■ Task prompt ■
All of the entries must be output exactly as they are.

○ ○ ○ ○ ○ ○ ○

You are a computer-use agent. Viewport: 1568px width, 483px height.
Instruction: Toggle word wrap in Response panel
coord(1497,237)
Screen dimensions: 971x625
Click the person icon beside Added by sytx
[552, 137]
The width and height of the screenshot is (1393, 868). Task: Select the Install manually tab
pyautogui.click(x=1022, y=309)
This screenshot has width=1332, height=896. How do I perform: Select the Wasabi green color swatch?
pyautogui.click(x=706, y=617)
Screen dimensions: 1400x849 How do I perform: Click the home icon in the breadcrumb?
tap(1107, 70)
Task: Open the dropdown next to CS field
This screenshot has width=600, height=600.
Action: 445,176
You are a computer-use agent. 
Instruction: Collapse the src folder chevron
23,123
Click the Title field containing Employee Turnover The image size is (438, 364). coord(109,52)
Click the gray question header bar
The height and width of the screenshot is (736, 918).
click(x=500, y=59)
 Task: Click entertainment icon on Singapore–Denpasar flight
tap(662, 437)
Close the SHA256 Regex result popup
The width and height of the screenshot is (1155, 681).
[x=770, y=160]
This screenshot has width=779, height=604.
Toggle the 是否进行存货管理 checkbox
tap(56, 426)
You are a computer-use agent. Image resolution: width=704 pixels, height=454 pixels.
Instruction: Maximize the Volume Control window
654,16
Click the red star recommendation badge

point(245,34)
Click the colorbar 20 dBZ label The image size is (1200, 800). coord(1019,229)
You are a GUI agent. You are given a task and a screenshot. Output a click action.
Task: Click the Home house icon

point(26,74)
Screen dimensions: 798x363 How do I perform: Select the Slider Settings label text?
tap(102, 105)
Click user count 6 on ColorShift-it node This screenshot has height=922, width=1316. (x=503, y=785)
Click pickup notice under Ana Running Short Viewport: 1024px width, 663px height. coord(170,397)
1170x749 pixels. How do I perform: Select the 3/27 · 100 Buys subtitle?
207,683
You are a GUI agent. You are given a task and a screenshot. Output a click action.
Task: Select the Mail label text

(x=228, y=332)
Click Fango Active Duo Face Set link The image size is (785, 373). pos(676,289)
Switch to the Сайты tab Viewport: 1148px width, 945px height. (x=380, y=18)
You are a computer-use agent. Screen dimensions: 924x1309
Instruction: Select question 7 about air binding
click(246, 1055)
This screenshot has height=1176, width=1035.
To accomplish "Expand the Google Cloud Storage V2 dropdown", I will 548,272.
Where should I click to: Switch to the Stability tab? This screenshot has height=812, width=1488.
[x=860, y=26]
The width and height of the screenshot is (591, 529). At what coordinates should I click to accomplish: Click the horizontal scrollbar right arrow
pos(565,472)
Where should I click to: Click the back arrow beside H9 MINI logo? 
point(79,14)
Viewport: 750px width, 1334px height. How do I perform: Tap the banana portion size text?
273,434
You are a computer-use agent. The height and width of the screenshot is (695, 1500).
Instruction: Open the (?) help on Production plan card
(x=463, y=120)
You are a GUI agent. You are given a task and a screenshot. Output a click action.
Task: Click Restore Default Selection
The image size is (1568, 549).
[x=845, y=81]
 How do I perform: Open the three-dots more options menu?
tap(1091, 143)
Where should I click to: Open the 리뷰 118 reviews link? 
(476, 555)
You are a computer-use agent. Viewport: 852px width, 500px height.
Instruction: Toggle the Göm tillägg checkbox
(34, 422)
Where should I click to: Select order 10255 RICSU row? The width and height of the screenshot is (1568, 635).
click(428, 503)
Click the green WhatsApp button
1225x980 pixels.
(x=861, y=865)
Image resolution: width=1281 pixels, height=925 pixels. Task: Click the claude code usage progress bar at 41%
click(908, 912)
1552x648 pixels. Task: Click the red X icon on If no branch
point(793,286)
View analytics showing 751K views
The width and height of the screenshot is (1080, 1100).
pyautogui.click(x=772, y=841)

○ ○ ○ ○ ○ ○ ○

■ Reply ■
You are a computer-use agent. Viewport: 1568px width, 483px height.
Instruction: Toggle word wrap in Response panel
coord(1497,237)
Screen dimensions: 971x625
Click the person icon beside Added by sytx
[552, 137]
The width and height of the screenshot is (1393, 868). Task: Select the Install manually tab
pyautogui.click(x=1022, y=309)
This screenshot has width=1332, height=896. How do I perform: Select the Wasabi green color swatch?
pyautogui.click(x=706, y=617)
Screen dimensions: 1400x849 How do I perform: Click the home icon in the breadcrumb?
tap(1107, 70)
Task: Open the dropdown next to CS field
This screenshot has width=600, height=600.
Action: 445,176
You are a computer-use agent. 
Instruction: Collapse the src folder chevron
23,123
Click the Title field containing Employee Turnover The image size is (438, 364). coord(109,52)
Click the gray question header bar
The height and width of the screenshot is (736, 918).
click(x=500, y=59)
 Task: Click entertainment icon on Singapore–Denpasar flight
tap(662, 437)
Close the SHA256 Regex result popup
The width and height of the screenshot is (1155, 681).
[x=770, y=160]
This screenshot has width=779, height=604.
Toggle the 是否进行存货管理 checkbox
tap(56, 426)
You are a computer-use agent. Image resolution: width=704 pixels, height=454 pixels.
Instruction: Maximize the Volume Control window
654,16
Click the red star recommendation badge

point(245,34)
Click the colorbar 20 dBZ label The image size is (1200, 800). coord(1019,229)
You are a GUI agent. You are given a task and a screenshot. Output a click action.
Task: Click the Home house icon

point(26,74)
Screen dimensions: 798x363 How do I perform: Select the Slider Settings label text?
tap(102, 105)
Click user count 6 on ColorShift-it node This screenshot has height=922, width=1316. (x=503, y=785)
Click pickup notice under Ana Running Short Viewport: 1024px width, 663px height. coord(170,397)
1170x749 pixels. How do I perform: Select the 3/27 · 100 Buys subtitle?
207,683
You are a GUI agent. You are given a task and a screenshot. Output a click action.
Task: Select the Mail label text

(x=228, y=332)
Click Fango Active Duo Face Set link The image size is (785, 373). pos(676,289)
Switch to the Сайты tab Viewport: 1148px width, 945px height. (x=380, y=18)
You are a computer-use agent. Screen dimensions: 924x1309
Instruction: Select question 7 about air binding
click(246, 1055)
This screenshot has height=1176, width=1035.
To accomplish "Expand the Google Cloud Storage V2 dropdown", I will 548,272.
Where should I click to: Switch to the Stability tab? This screenshot has height=812, width=1488.
[x=860, y=26]
The width and height of the screenshot is (591, 529). At what coordinates should I click to accomplish: Click the horizontal scrollbar right arrow
pos(565,472)
Where should I click to: Click the back arrow beside H9 MINI logo? 
point(79,14)
Viewport: 750px width, 1334px height. How do I perform: Tap the banana portion size text?
273,434
You are a computer-use agent. The height and width of the screenshot is (695, 1500).
Instruction: Open the (?) help on Production plan card
(x=463, y=120)
You are a GUI agent. You are given a task and a screenshot. Output a click action.
Task: Click Restore Default Selection
The image size is (1568, 549).
[x=845, y=81]
 How do I perform: Open the three-dots more options menu?
tap(1091, 143)
Where should I click to: Open the 리뷰 118 reviews link? 
(476, 555)
You are a computer-use agent. Viewport: 852px width, 500px height.
Instruction: Toggle the Göm tillägg checkbox
(34, 422)
Where should I click to: Select order 10255 RICSU row? The width and height of the screenshot is (1568, 635).
click(428, 503)
Click the green WhatsApp button
1225x980 pixels.
(x=861, y=865)
Image resolution: width=1281 pixels, height=925 pixels. Task: Click the claude code usage progress bar at 41%
click(908, 912)
1552x648 pixels. Task: Click the red X icon on If no branch
point(793,286)
View analytics showing 751K views
The width and height of the screenshot is (1080, 1100).
pyautogui.click(x=772, y=841)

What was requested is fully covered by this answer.